Why are Bibles so unreadable, to perhaps a majority of people?  Possibly it is partly due to the fact that most Bibles contain an relatively huge amount of content, much higher page density, smaller type, and unfamiliar paragraph and page layout, compared to virtually any other contemporary book. I hesitate to second-guess the large and sophisticated Bible-publishing industry; but as a designer, I have to at least wonder, if Bible readership is the goal, why are readers usually being offered such unwieldy and illegible volumes to read from?

So this suggests an experiment.

The design issues above mostly result from trying to force the entire Bible into a single, portable volume.
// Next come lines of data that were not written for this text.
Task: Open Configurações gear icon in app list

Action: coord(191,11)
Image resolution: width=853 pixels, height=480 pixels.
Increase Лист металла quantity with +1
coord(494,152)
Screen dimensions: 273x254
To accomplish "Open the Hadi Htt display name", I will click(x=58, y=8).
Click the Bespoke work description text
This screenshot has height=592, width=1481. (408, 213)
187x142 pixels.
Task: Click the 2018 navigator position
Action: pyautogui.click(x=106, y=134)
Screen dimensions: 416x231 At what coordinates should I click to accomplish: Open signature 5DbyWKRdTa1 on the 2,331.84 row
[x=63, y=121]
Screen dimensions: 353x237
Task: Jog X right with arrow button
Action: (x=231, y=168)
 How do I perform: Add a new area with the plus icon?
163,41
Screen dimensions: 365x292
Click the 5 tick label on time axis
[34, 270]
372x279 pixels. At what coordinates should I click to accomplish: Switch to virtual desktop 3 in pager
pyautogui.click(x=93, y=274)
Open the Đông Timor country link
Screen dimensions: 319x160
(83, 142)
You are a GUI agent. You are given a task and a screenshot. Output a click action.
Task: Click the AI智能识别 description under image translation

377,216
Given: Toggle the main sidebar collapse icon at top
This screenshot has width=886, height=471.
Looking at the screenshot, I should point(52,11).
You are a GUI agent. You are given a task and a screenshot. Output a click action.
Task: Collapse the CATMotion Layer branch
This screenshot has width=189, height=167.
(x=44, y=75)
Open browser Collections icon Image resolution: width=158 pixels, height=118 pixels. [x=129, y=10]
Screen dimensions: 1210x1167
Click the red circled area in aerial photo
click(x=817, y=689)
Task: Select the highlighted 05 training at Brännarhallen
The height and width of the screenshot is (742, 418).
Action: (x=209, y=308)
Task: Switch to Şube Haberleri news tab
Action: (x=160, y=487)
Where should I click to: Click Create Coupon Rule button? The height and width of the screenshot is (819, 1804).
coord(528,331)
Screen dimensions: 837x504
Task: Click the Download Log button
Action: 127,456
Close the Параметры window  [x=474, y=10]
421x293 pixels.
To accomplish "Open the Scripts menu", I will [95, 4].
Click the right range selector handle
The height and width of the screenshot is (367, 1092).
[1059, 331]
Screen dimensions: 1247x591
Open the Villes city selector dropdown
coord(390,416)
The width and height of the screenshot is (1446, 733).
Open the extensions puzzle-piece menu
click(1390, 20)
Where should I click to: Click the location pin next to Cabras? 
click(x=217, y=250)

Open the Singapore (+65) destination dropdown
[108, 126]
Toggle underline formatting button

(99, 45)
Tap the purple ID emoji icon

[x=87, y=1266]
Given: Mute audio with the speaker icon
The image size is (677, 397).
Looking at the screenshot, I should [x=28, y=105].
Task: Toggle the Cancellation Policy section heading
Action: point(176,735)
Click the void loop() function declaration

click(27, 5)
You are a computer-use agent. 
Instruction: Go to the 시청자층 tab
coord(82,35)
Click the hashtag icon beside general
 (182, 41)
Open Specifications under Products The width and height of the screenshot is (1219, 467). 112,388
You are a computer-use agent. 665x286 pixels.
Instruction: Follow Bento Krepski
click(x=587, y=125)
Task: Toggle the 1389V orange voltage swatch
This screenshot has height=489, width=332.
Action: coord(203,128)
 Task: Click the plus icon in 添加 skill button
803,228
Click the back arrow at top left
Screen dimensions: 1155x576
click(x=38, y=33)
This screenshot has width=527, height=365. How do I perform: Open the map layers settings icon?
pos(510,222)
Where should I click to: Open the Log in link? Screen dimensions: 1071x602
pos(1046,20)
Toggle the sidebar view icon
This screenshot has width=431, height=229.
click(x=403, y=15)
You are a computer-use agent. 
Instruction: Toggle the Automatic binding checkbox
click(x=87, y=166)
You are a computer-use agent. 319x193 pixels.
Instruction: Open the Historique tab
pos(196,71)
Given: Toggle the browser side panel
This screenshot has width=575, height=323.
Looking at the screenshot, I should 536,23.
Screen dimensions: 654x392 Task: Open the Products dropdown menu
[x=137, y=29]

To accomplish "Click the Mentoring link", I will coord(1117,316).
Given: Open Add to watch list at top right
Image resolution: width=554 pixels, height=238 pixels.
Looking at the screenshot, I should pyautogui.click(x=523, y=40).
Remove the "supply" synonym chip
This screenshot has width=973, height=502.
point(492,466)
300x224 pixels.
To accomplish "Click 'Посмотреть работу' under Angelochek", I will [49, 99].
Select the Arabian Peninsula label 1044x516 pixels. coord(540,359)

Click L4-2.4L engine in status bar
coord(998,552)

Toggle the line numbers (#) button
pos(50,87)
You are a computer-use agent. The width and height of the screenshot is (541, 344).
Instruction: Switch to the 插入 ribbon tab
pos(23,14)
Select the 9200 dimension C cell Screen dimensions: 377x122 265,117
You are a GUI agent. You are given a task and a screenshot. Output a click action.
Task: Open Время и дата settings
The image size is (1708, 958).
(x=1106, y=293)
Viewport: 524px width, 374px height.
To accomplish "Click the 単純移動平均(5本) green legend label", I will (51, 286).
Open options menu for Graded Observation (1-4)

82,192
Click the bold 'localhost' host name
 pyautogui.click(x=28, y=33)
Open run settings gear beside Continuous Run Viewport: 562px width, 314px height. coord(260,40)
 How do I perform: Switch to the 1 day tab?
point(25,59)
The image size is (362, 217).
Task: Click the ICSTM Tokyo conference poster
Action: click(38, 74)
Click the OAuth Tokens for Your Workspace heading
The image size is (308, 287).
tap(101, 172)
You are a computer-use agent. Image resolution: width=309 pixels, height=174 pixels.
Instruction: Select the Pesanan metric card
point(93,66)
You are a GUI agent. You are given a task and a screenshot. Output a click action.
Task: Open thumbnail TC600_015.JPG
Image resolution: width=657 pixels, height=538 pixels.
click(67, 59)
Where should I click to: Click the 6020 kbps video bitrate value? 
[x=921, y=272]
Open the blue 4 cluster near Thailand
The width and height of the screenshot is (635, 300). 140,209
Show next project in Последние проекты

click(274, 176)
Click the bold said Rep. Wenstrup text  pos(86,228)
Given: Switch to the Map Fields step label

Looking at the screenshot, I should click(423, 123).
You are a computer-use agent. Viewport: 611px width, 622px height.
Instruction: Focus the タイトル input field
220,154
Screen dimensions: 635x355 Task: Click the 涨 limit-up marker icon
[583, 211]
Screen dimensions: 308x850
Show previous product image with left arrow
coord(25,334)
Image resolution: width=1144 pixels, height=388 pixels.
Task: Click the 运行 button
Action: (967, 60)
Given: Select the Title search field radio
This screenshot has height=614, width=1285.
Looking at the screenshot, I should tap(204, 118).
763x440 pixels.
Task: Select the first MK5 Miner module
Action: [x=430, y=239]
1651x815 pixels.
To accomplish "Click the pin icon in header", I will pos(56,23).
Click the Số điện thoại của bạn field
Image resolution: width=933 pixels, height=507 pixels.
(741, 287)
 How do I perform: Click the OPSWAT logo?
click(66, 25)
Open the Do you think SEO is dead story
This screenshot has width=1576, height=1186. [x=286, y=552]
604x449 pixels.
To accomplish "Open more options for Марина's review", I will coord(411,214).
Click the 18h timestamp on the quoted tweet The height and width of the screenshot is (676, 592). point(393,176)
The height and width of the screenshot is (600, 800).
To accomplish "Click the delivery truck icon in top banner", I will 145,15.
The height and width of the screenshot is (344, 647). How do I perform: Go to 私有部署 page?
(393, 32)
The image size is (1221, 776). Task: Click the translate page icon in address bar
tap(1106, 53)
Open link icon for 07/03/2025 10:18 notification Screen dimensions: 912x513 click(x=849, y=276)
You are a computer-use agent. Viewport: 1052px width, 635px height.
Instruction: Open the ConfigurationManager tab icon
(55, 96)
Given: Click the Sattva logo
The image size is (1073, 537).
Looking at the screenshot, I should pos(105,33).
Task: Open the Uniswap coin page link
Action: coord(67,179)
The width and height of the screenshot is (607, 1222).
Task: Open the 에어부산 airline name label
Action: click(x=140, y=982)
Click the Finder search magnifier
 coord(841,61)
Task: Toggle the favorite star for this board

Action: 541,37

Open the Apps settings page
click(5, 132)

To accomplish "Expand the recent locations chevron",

But why the determination to do this? After all, most educated people know that what we call “the Bible” is a compendium of different writings from different times and contexts. Nonetheless, when it comes to Bible publishing, there seems to be an overwhelming preference, or call it compulsion, or perhaps economic logic, to pack it all into one volume. Thus the Bible edition — familiar to many of us from Gideon’s Bibles in hotel rooms, or the family bookshelf, etc. — with usually King James Version text, printed 2 columns per page, with each new sentence or “verse” numbered and starting on a new line.

Key design factors, for anyone seeking to increase readibility:

  1. choice of translation (if any);
  2. lineation: are sentences gathered into paragraph, or each one given a new line?  
  3. page layout: one column or multiple;
  4. number of volumes: one or multiple.

In many years of looking for Bible editions in bookstores used and new, I’ve found that paragraph and single-column layouts are unusual, and multi-volume complete Bibles are quite rare (correct me on that, bibliophiles, if need be!). More to the point, I’ve simply never found the reading Bible that I want: a King James Version, paragraph single-column format, in a edition of 4-6 volumes, with readable type size and no show-through on the paper.

So, I decided to make my own.

Historical note: Bible design exerts a fascination over many book designers, quite independent of any religious or even literary interest in the text. That is because the Bible is widely considered to be the ultimate challenge in book design — and a challenge with centuries of fascinating history behind it. It’s something like the Ur-text of book design: still, the most widely printed book in the world, every year for centuries.

Ok, so, I started with Penguin’s paperback edition of the The New Cambridge Paragraph Bible (2005, edited by David Norton), below. This edition traces its lineage to the landmark 1873 Cambridge Paragraph Bible, edited by F. H. A. Scrivener. (see this good BibleDesignBlog post about CPB and other full-paragraph Bible editions).

Like the 1873 edition, it is a King James Version text, printed one column per page, and with prose sentences gathered into paragraphs (rather than each on a new, numbered line). These two reforms bring the presentation much closer to 19th / 20th Century book-design norm.

The_Bible__Penguin_Classics___Anonymous__David_Norton__9780141441511__Amazon_com__Books

Then, I literally cut the book into sections, cutting through the spine with an X-acto knife.  This produced separate book segments for front matter, back matter, and six other sections. Then I applied new wrappers (i.e. wraparound paper covers) made of 120-lb cardstock, which I pre-scored to produce flat spines of appropriate width.   The front matter and back matter, I recombined into one booklet.

The end result:  a King James Version Bible, in readable, paragraph, single-column layout; divided into six easy-to-handle paperbacks.

The division into volumes was my determination, but for simplicity’s sake it keeps books in the same order as the Cambridge/Penguin source volume.  The volumes are:

  1. The Pentateuch;
  2. Former Prophets, Chronicles;
  3. Wisdom Writings;
  4. Latter Prophets;
  5. Apocrypha;
  6. New Testament.

At last, a Bible edition that feels much like a contemporary paperback novel (or set of novels). I happen to think there is an untapped market for an edition like this, for people like me; but again, it’s hard to believe that Zondervan and other other big Bible publishers have not already considered it carefully. If not, have your people call my people. I’ll be enjoying my beautifully readable edition.